Nous-Hermes-Llama2-GGML

Property	Value
Base Model	Llama 2 13B
License	Llama2
Format	GGML (Deprecated)
Language	English

What is Nous-Hermes-Llama2-GGML?

Nous-Hermes-Llama2-GGML is a quantized version of the Nous-Hermes-Llama2 13B model, optimized for CPU and GPU inference. This model represents a significant achievement in language model development, having been fine-tuned on over 300,000 instructions primarily generated by GPT-4. The model is notable for achieving top benchmark scores across multiple metrics, including leading positions in ARC-c, ARC-e, Hellaswag, and OpenBookQA benchmarks.

Implementation Details

The model is available in multiple quantization formats ranging from 2-bit to 8-bit precision, offering different trade-offs between model size, performance, and resource requirements. The implementation uses the GGML format, though it's worth noting this format is now deprecated in favor of GGUF.

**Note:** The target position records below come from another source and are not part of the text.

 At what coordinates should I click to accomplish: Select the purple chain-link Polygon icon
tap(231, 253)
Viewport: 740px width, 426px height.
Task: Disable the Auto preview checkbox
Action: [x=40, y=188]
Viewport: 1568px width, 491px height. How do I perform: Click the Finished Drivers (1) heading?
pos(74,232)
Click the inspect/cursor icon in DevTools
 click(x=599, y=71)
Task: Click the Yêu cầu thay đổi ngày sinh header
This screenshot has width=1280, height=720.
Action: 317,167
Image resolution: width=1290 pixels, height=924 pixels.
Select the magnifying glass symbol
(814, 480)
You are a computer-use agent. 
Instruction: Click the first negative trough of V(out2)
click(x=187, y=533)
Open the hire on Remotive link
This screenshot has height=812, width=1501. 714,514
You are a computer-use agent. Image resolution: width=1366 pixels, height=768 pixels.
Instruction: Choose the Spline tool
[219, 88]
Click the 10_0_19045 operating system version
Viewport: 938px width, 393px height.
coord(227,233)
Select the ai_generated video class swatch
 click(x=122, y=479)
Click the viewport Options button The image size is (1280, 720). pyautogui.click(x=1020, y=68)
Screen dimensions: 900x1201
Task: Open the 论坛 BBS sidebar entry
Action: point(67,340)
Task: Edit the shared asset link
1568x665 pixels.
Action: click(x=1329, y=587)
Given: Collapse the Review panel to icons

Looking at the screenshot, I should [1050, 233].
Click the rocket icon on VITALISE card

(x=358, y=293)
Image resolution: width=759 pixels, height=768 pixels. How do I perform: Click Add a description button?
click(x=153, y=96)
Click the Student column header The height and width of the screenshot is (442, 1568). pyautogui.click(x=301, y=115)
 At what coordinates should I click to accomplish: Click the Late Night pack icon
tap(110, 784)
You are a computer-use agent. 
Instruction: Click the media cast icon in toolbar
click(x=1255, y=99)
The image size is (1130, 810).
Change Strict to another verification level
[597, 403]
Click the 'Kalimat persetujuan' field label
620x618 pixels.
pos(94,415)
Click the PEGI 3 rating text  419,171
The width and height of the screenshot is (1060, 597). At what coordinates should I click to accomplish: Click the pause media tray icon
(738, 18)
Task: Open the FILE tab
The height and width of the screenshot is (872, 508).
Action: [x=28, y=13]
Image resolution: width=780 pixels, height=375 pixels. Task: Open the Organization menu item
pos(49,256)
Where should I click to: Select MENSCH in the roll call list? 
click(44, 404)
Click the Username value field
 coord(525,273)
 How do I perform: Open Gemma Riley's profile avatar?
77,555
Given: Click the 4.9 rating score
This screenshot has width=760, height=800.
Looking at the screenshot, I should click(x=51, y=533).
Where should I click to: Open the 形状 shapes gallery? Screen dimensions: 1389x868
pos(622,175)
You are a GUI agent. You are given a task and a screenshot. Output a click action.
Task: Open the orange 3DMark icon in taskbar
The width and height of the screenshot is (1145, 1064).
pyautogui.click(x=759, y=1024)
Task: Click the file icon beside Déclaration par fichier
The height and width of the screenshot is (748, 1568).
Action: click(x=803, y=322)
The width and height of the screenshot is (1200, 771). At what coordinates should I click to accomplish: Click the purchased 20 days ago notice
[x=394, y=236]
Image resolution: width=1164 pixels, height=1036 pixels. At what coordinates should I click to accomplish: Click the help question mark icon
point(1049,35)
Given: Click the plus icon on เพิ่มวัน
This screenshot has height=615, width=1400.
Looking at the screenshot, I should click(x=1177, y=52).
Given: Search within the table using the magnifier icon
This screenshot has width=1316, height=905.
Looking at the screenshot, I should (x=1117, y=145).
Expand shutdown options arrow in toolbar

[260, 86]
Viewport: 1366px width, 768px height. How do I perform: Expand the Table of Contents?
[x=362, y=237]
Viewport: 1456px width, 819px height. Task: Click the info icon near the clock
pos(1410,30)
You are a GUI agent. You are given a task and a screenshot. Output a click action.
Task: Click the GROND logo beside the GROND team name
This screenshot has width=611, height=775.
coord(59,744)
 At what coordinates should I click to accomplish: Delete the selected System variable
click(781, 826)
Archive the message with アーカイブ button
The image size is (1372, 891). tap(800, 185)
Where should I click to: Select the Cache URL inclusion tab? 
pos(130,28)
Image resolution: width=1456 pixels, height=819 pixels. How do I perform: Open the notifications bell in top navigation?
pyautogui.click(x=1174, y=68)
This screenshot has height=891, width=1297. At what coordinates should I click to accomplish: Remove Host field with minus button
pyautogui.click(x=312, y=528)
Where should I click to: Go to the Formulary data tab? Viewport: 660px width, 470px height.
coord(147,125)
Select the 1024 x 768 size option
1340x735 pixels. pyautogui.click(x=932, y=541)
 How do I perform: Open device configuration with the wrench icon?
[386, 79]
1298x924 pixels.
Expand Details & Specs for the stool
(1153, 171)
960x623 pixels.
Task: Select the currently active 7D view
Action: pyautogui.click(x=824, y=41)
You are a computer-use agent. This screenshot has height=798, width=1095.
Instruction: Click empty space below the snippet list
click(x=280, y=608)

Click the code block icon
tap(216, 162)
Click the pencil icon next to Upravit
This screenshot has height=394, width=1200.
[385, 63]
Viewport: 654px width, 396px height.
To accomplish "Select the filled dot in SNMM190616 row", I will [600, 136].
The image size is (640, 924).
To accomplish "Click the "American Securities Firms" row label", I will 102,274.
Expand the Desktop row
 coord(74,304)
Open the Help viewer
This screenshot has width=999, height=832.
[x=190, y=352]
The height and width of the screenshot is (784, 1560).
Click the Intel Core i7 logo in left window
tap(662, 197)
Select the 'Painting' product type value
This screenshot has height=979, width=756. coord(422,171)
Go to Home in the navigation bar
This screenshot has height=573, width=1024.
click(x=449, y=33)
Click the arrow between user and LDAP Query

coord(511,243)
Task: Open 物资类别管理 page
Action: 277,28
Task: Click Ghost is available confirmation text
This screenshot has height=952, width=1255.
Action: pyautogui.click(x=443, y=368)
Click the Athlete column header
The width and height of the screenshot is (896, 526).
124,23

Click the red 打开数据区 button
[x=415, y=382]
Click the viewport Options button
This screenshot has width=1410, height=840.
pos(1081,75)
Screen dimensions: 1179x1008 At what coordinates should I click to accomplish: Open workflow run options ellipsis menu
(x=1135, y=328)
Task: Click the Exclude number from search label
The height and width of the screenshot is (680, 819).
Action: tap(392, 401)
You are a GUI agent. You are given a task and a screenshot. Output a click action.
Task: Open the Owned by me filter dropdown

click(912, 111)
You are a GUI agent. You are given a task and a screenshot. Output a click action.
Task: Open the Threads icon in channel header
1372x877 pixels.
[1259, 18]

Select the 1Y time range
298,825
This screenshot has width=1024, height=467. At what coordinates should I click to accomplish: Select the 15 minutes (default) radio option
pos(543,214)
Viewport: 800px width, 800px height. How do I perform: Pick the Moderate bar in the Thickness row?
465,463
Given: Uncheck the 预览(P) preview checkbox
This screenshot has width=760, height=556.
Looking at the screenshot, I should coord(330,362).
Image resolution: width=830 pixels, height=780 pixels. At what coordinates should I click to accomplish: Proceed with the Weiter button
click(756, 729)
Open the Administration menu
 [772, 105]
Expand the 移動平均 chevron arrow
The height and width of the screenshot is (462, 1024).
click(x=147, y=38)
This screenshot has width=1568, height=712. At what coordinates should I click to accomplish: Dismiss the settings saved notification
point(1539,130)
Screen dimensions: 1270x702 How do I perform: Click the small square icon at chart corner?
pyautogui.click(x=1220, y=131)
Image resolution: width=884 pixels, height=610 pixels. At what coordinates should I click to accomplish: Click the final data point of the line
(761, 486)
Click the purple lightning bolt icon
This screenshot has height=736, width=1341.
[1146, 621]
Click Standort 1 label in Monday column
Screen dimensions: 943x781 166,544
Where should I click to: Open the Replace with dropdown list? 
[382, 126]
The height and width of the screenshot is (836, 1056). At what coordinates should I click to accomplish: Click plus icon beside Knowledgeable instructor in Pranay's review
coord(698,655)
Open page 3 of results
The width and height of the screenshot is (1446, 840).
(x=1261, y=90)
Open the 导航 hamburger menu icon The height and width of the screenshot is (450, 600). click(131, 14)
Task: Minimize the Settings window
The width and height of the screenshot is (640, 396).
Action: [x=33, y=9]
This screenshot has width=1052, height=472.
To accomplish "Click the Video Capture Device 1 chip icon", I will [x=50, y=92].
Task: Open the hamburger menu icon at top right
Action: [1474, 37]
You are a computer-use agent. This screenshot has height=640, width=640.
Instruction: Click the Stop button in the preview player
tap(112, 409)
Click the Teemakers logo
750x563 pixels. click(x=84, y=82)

Multiple quantization options from 5.74GB (Q2_K) to 13.83GB (Q8_0)
Supports CPU inference with GPU acceleration capability
Uses Alpaca prompt format for consistency
Trained with 4096 sequence length on 8x A100 80GB DGX hardware

Core Capabilities

Strong performance in reasoning and comprehension tasks
Excellent benchmark scores (70.0 on GPT4All benchmark average)
Lower hallucination rate compared to similar models
Long-form response generation
Versatile task handling from creative writing to technical analysis

Frequently Asked Questions

Q: What makes this model unique?

The model stands out for its extensive fine-tuning on high-quality GPT-4 generated data, achieving state-of-the-art performance on multiple benchmarks while maintaining lower hallucination rates. It's particularly notable for its ability to generate detailed, long-form responses.

Q: What are the recommended use cases?

The model is well-suited for a wide range of applications including creative writing, analytical tasks, coding assistance, and general instruction following. It's particularly effective when implemented through interfaces like LM Studio or custom Discord bots for specific use cases.